> _Exercise_
Would you count the lines of the listing that carry the word "Given"? Give only the resulting number.
**** Dataset excerpts
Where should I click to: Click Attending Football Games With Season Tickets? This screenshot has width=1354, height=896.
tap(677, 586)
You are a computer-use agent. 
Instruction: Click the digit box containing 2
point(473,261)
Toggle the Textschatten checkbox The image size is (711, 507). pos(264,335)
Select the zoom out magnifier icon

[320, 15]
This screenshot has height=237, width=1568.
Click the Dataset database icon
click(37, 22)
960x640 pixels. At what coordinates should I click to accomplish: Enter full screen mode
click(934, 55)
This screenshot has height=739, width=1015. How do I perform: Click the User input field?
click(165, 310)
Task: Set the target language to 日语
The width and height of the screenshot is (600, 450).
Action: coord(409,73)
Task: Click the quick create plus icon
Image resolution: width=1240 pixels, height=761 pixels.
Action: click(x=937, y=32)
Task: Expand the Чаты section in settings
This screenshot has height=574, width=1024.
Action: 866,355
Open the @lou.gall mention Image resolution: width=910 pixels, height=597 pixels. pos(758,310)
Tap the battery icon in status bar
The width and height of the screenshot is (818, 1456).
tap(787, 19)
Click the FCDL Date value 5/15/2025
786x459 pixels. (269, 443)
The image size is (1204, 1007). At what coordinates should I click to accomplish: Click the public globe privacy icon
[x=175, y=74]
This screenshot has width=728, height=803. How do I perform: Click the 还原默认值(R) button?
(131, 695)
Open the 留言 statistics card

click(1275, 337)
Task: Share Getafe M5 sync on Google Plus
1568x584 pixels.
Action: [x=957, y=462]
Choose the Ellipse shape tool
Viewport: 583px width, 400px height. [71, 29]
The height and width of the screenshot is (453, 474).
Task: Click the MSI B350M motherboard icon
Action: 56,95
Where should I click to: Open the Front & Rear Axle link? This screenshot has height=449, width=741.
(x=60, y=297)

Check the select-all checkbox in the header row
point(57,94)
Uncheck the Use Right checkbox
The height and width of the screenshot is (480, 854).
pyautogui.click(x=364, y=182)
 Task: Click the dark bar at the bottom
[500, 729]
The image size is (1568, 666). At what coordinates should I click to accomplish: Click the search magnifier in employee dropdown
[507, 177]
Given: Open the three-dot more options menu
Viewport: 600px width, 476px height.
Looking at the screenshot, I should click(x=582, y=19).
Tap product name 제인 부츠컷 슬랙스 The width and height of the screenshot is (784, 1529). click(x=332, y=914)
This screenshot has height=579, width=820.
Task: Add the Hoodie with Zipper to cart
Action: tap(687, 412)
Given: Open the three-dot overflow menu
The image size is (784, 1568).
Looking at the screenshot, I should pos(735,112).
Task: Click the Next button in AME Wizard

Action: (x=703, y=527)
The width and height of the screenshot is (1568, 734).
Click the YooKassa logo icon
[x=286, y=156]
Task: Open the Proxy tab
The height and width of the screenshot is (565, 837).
********
> _Reply to the task_
2